It just shows that when they are defending their territory, especially during the nesting season, these large birds aren’t afraid of much!
Seriously though, the same type of goose attack that happened to this gorilla is no laughing matter when it happens to you, your co-worker or your family member. Geese attack thousands of people each year. Geese in corporate parks or public green spaces may look delightfully natural, but goose instincts can bring them into conflict with humans pretty quickly. Canada geese can be extremely aggressive. Falls and sprained ankles are common injuries – sometimes even head trauma and broken bones result. Hundreds of emergency room admissions occur annually as a result of aggressive Canada geese – most of these in the spring. These accidents usually occur when the victim tried to avoid a goose attack and tripped over an obstacle such as a curb, stairs, bench or picnic table.

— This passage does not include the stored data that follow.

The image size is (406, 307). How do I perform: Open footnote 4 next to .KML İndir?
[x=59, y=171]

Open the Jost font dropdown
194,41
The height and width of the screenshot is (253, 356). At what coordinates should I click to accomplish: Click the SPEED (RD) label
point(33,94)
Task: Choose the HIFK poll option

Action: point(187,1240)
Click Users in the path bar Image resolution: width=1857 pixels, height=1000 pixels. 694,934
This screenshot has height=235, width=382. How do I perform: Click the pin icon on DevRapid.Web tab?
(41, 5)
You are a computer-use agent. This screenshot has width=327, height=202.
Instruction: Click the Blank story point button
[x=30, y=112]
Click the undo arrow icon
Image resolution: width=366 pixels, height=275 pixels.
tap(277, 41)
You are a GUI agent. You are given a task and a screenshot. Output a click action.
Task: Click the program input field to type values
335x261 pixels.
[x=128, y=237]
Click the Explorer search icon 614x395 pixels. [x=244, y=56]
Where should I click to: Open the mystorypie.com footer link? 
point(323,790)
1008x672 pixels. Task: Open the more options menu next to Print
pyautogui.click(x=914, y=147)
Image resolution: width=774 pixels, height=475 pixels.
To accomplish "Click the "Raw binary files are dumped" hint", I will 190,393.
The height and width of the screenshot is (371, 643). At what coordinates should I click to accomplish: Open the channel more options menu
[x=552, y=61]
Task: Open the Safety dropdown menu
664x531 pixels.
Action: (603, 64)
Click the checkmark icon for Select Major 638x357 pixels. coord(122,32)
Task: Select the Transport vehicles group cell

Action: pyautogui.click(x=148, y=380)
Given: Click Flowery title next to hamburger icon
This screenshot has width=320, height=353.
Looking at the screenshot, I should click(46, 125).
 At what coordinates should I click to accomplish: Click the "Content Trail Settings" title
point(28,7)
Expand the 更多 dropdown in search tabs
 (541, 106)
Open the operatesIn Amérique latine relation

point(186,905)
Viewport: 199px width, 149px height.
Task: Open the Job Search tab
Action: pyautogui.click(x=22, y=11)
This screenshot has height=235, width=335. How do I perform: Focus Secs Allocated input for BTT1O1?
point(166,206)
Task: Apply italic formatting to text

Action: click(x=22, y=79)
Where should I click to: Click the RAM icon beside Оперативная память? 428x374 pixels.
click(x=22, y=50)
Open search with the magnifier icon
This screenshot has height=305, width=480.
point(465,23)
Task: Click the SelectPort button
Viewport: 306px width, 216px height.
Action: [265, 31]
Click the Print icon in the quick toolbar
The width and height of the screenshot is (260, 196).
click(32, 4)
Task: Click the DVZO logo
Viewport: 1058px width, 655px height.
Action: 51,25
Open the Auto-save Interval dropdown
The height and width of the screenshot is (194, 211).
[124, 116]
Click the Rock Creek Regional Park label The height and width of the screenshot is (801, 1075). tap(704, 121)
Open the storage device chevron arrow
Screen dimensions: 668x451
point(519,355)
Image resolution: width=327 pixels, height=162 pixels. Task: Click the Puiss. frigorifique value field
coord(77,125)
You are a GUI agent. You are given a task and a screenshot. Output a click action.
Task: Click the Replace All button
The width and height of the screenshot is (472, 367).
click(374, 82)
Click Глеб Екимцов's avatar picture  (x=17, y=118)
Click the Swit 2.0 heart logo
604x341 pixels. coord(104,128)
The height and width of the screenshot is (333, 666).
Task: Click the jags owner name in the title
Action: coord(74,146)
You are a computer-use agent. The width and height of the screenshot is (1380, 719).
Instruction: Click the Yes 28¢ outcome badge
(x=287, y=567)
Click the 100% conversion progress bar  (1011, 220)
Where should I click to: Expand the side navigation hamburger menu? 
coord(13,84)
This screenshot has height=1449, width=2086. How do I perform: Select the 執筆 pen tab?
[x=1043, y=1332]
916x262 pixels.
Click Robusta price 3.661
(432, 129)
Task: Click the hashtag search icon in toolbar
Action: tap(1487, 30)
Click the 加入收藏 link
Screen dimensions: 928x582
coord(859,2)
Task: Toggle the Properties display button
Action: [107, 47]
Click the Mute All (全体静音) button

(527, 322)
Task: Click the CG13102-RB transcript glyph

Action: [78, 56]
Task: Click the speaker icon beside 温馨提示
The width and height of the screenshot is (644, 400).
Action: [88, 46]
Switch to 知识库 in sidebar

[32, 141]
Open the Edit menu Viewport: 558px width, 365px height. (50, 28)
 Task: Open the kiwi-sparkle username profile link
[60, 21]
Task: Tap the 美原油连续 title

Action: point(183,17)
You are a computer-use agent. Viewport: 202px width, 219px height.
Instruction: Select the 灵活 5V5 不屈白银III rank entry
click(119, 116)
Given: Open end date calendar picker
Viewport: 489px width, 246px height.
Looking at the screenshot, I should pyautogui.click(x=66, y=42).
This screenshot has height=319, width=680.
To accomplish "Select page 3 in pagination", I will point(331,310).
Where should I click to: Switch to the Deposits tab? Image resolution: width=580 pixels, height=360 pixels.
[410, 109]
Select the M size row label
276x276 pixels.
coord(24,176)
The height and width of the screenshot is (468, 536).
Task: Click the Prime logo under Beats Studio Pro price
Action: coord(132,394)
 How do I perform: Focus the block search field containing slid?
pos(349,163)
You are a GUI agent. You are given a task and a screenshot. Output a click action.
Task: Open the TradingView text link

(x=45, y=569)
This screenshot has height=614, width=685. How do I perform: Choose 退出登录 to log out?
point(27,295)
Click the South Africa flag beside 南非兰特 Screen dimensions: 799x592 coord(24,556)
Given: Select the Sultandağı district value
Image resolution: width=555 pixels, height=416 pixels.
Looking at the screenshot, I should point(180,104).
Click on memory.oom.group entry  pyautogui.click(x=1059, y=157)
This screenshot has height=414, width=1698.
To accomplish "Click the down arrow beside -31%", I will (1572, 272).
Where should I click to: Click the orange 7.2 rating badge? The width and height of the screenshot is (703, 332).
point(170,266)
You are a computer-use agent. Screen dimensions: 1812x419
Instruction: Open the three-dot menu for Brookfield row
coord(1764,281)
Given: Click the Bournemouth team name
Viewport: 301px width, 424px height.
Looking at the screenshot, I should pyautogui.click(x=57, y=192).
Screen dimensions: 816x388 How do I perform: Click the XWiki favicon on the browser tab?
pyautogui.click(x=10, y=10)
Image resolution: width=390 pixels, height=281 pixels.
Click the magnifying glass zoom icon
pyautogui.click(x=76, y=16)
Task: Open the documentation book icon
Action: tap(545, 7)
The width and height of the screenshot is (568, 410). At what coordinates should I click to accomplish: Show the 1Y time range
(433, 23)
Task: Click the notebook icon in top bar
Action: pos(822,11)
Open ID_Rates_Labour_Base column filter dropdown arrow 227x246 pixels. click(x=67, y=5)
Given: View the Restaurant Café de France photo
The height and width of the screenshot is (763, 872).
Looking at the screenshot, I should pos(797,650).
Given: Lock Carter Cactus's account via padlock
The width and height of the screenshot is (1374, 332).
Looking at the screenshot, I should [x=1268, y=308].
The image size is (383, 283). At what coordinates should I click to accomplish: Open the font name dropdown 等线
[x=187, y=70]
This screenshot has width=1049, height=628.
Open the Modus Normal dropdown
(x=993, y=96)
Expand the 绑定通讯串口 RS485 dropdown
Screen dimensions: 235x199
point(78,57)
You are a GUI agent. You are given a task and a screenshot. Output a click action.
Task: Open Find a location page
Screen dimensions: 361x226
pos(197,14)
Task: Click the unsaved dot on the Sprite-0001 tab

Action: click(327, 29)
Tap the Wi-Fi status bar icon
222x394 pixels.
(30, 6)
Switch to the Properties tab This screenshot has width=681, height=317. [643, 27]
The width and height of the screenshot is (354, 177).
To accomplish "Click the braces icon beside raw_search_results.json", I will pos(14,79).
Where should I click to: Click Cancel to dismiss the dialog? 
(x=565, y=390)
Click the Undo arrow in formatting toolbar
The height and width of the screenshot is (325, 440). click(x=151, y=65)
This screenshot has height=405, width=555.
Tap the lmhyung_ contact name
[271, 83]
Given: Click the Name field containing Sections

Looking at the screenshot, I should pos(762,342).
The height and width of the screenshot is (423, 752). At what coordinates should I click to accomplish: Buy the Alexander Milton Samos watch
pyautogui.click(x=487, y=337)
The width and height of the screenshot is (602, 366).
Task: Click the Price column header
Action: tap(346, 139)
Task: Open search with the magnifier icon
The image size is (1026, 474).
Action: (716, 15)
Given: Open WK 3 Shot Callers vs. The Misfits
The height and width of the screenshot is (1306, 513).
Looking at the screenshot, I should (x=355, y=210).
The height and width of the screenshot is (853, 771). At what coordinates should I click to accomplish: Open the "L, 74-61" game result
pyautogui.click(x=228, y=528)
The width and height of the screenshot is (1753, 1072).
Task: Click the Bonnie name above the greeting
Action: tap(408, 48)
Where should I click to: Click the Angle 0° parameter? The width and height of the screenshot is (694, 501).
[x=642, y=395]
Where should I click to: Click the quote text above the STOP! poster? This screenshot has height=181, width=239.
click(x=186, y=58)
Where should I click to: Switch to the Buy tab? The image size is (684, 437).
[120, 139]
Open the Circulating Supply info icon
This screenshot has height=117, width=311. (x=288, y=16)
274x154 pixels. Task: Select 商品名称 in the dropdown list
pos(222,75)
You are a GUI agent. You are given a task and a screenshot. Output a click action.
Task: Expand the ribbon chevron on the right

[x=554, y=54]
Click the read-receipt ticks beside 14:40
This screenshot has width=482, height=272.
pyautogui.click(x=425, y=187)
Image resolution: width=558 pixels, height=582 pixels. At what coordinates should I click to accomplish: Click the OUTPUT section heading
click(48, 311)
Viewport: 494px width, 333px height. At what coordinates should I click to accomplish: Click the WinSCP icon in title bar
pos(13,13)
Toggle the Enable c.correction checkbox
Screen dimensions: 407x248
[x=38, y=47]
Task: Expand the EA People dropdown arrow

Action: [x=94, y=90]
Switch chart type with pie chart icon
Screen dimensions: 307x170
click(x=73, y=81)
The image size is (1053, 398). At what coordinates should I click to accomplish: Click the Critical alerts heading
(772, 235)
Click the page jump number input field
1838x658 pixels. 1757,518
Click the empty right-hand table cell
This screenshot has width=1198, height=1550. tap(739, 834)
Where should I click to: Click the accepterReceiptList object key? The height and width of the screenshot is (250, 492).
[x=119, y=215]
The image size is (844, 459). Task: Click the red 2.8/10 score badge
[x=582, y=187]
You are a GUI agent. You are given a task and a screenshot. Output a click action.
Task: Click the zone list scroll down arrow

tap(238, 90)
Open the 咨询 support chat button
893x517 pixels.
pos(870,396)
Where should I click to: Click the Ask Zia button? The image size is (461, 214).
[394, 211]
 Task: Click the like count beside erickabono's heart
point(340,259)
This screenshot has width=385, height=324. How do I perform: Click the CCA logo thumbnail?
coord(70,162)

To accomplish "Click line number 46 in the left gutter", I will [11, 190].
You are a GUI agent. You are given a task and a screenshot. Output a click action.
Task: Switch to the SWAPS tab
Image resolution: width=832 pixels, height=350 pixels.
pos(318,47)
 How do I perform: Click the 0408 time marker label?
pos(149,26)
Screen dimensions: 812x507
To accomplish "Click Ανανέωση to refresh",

What should you do if a goose attacks you?
Experts say the most important thing is to maintain eye contact and a calm demeanor as you back away while using your peripheral vision to look out for obstacles. Turning your back or hiding your eyes will most likely encourage the goose to continue its aggression; so will acting hostile or running away. (That goose shows little hesitation in pursuing the fleeing gorilla!)
Early spring is prime goose nesting season, and since geese show great nest site fidelity from one year to the next, it’s the hardest time to remove them. When goslings hatch, the parent geese become flightless due to molt. Still, there are plenty of things you can do to keep your property safe.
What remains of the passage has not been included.